Наша неспешная прогулка по фойе заканчивалась и мы направились в зал.
- Так вот, продолжу. Шекспир написал свою пьесу около 1594 года. Но дело в том, что есть ещё такая же пьеса некоего анонима, написанная предположительно на четыре года раньше шедевра мировой литературы. Может, конечно, это и не так, и сей некто стащил сюжет у великого драматурга, но Уильям Шекспир очень часто пользовался чужими идеями, делая из них конфетки.
- Ты наговариваешь на святое!
- Отнюдь. Это известный факт. И в те времена неприличием такие штучки не считались. Заимствование считалось нормой. К примеру в1566 году Джордж Гаскойн перевёл на английский язык схожую по теме комедию Ариосто "Подменённые", а Лопе де Вега уже после появления "Укрощения строптивой" воспользовался этой темой, создав своего "Учителя танцев".
- То есть "охота на ведьм" была не худшим из несчастий средневековья?
- Не единственным… Я продолжу. Несмотря на то, что две пьесы весьма схожи, есть не единственная, но отличительная черта комедии анонима, где медник, поверивший в то, что действительно является вельможей, не исчезает после интродукции в небытие, как у классика, а вмешивается в историю, разыгрываемую на сцене бродячими артистами на протяжении всей пьесы со своими интермедиями, украшая и разбавляя её.
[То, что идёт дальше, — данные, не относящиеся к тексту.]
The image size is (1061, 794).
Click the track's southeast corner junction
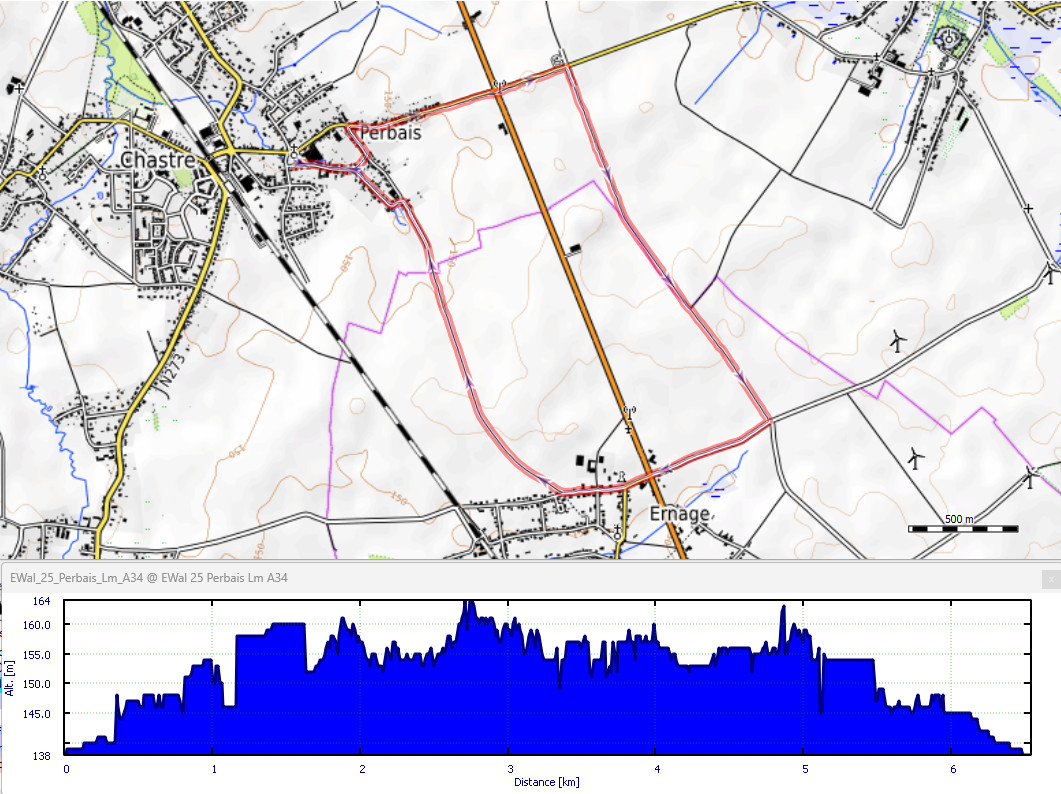pyautogui.click(x=770, y=421)
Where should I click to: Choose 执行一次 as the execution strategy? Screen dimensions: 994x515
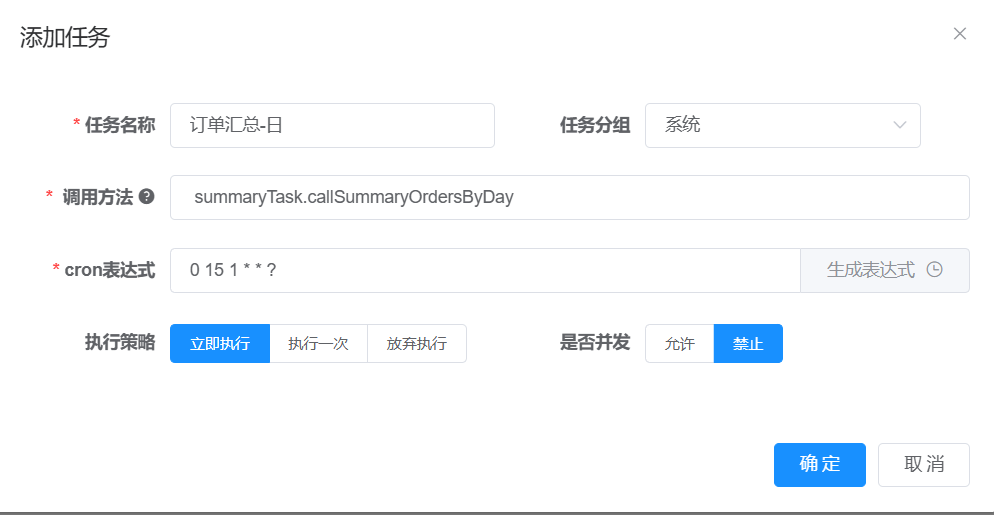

- Здорово! То есть мы будем смотреть вариант того самого анонима?
- Думаю, что нечто среднее. Так что несчастный зять своей тёщи не такой уж и "третестепенный" персонаж в постановке Жожи.
Мы дошли до своих мест и присели. Классический стиль зала продолжал идею архитекторов, поданную в фасаде и убранстве фойе. Так что душевного диссонанса переход из фойе в зал не вызывал, а был похож на смену залов Эрмитажа. Всё освещение имитировало свечи, плюс скрытая подсветка по карнизу балкона, создававшая гармонию в ночных сценах при потухших свечах. Было природно комфортно.